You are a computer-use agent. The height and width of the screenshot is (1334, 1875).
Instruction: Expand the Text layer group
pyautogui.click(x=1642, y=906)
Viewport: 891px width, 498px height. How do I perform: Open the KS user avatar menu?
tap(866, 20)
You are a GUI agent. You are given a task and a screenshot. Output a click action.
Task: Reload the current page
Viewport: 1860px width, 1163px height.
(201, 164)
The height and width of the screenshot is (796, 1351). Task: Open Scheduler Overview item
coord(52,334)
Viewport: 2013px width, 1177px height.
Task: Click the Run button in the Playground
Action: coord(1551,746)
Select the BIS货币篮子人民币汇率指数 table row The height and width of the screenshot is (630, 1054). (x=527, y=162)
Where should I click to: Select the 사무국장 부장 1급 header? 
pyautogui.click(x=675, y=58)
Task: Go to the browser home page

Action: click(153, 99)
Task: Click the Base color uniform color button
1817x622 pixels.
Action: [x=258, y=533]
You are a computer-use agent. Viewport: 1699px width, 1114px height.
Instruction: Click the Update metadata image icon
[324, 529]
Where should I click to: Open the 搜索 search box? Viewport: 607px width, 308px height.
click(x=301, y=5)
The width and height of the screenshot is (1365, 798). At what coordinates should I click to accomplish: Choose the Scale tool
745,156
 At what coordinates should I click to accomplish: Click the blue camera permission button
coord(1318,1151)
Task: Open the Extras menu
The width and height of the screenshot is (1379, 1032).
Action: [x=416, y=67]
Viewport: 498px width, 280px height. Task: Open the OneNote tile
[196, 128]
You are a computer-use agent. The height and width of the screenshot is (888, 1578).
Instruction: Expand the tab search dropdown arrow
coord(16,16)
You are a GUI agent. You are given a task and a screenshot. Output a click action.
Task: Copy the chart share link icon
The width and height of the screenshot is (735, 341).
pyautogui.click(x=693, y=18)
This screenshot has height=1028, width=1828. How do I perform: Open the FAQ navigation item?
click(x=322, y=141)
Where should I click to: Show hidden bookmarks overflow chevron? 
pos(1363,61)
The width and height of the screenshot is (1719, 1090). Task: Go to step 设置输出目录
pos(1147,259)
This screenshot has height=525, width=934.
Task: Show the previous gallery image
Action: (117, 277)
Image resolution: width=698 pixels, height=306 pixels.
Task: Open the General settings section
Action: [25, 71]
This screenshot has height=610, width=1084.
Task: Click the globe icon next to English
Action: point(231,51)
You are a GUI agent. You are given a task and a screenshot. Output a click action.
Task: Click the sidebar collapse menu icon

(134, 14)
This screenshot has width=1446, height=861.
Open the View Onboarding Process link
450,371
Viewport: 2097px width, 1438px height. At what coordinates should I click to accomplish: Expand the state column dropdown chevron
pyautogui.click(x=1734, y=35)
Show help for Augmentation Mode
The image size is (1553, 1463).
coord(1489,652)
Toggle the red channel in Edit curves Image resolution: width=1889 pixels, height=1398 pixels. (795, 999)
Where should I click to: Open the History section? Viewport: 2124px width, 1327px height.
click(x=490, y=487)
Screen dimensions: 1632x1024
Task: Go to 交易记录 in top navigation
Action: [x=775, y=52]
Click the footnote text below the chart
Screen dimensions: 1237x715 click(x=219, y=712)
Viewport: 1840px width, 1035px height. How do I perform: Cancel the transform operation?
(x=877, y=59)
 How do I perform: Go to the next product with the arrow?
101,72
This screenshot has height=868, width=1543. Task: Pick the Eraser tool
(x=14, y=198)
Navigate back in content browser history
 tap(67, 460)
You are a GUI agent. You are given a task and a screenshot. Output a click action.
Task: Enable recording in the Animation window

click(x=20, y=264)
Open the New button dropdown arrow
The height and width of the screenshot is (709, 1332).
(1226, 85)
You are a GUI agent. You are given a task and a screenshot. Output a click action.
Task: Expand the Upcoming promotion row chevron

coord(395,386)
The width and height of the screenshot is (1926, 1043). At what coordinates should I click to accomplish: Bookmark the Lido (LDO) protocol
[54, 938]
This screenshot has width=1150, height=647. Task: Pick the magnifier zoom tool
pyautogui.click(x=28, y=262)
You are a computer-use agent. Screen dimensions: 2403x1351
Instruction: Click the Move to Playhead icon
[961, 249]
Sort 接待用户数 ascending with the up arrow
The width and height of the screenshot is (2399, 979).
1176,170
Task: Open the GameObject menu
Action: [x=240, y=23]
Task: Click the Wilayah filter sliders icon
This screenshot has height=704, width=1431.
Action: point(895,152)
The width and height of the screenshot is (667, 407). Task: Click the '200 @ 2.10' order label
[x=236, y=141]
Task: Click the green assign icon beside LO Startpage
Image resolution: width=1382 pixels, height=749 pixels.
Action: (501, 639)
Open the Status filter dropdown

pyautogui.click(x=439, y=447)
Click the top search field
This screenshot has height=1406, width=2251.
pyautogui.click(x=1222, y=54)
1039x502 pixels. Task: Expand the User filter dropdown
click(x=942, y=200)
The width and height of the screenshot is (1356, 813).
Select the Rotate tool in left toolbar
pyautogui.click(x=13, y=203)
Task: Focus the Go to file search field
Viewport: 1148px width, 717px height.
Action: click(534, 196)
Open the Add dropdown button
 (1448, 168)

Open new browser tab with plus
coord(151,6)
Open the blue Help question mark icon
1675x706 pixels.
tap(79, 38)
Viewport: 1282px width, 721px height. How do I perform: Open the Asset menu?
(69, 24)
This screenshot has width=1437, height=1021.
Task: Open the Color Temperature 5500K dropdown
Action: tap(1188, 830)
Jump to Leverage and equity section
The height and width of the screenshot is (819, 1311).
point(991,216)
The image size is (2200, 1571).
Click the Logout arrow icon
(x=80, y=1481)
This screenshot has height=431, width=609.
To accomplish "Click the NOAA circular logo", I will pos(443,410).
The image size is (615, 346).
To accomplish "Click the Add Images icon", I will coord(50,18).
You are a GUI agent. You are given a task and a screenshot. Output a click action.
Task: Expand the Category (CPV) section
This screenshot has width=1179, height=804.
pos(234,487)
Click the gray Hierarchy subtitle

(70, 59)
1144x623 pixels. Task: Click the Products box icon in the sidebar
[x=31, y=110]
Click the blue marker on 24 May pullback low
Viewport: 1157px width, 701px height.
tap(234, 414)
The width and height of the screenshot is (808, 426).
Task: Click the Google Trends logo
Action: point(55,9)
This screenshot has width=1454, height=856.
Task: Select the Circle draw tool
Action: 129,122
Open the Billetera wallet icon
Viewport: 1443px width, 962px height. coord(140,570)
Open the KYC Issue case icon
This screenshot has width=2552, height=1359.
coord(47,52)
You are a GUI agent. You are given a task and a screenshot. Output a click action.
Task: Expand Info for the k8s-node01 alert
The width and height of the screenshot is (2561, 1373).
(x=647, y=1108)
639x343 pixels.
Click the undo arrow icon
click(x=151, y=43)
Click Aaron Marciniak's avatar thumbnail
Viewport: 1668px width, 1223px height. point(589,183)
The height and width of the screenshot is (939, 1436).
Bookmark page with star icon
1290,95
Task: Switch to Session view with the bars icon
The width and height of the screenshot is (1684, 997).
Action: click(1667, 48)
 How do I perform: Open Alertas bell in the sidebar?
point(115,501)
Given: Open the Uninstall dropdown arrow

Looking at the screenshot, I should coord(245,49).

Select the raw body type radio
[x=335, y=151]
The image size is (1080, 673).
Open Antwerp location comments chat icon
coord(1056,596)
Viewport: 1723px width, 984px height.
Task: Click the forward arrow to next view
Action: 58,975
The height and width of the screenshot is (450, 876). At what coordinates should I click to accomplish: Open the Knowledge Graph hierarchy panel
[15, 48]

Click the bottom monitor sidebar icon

_ _ _ _ _ _ _

● **PROBLEM**: Return every line from the records above that holds the word "will".

● **SOLUTION TO THIS PROBLEM**:
To accomplish "Click the NOAA circular logo", I will pos(443,410).
To accomplish "Click the Add Images icon", I will coord(50,18).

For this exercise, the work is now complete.